[start of Stored records]
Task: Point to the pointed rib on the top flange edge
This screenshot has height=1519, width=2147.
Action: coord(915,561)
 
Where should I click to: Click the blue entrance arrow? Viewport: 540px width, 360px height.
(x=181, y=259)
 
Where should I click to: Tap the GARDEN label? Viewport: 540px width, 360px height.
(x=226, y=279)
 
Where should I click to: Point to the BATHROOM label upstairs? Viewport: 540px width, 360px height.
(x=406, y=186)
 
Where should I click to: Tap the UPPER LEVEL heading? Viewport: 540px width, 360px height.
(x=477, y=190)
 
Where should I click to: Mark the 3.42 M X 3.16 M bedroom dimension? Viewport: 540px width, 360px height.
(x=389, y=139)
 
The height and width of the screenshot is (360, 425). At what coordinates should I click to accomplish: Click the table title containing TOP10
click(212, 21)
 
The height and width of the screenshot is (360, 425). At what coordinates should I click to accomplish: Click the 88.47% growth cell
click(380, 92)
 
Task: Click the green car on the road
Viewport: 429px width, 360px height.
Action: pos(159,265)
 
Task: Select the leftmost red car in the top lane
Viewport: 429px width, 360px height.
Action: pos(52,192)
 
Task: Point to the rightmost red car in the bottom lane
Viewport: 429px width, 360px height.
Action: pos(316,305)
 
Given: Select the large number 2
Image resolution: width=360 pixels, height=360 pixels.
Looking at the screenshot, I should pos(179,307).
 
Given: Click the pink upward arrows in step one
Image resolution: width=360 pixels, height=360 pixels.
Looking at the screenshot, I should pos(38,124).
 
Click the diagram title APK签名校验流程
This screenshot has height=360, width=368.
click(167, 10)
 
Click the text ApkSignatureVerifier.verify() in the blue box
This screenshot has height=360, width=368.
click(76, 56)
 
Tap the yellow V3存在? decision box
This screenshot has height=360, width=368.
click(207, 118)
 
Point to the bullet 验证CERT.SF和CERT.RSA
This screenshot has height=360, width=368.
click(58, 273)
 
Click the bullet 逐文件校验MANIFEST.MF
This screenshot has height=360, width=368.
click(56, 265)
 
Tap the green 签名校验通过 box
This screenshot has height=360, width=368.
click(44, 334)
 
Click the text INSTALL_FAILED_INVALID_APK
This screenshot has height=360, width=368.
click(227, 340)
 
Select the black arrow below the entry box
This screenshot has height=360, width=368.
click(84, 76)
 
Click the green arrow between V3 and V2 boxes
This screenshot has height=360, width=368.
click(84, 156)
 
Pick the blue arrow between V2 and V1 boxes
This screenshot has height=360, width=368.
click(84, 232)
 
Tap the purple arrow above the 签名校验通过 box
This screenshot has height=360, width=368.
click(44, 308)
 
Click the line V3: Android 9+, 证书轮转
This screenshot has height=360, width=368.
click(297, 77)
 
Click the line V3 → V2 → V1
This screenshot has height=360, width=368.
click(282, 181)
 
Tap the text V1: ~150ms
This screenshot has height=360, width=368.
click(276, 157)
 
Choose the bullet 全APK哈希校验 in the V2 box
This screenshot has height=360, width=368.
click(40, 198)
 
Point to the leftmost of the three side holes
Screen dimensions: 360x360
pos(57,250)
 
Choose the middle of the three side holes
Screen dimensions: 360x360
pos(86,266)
[end of Stored records]
● Stated exercise
Rewrite the part of the material that opens with the line containing "Point to the leftmost of the three side holes" and runs through the end of the material, requests included. Multiply each coordinate in the answers by 1.55 and round to whole numbers, with halves rounded up.

● Problem solution
Point to the leftmost of the three side holes
Screen dimensions: 360x360
pos(88,388)
 
Choose the middle of the three side holes
Screen dimensions: 360x360
pos(133,412)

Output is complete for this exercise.